* _The task_:
Set down, please, exactly the lines below that run from the line with "The width and height of the screenshot is (1280, 800)." to the line with "Task: Select the Lead Pencil (HB) brush", both lines included.

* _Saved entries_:
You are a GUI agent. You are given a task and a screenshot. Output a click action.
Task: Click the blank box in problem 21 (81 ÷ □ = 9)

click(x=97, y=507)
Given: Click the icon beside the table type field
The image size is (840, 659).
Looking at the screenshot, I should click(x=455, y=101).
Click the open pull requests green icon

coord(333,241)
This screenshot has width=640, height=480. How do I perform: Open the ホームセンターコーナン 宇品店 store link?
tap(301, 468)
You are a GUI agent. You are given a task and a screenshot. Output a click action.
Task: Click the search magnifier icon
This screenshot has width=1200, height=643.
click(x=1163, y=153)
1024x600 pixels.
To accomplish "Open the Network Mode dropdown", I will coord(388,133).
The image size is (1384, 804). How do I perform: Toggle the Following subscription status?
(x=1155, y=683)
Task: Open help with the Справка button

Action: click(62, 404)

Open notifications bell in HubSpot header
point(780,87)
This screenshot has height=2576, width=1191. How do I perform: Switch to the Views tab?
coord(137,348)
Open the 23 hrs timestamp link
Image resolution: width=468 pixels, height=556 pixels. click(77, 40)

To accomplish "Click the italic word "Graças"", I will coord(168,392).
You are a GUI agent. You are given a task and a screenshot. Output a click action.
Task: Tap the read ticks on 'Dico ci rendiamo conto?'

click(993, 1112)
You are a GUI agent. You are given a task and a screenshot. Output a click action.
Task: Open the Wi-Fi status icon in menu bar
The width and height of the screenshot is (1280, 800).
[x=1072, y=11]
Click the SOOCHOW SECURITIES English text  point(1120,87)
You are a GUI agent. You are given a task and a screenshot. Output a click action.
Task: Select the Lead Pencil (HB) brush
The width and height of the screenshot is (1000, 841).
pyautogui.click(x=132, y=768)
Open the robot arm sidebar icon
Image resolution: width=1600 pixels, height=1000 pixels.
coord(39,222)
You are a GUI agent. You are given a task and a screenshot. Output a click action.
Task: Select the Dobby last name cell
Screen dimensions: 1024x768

* _Answer_:
The width and height of the screenshot is (1280, 800).
[x=1072, y=11]
Click the SOOCHOW SECURITIES English text  point(1120,87)
You are a GUI agent. You are given a task and a screenshot. Output a click action.
Task: Select the Lead Pencil (HB) brush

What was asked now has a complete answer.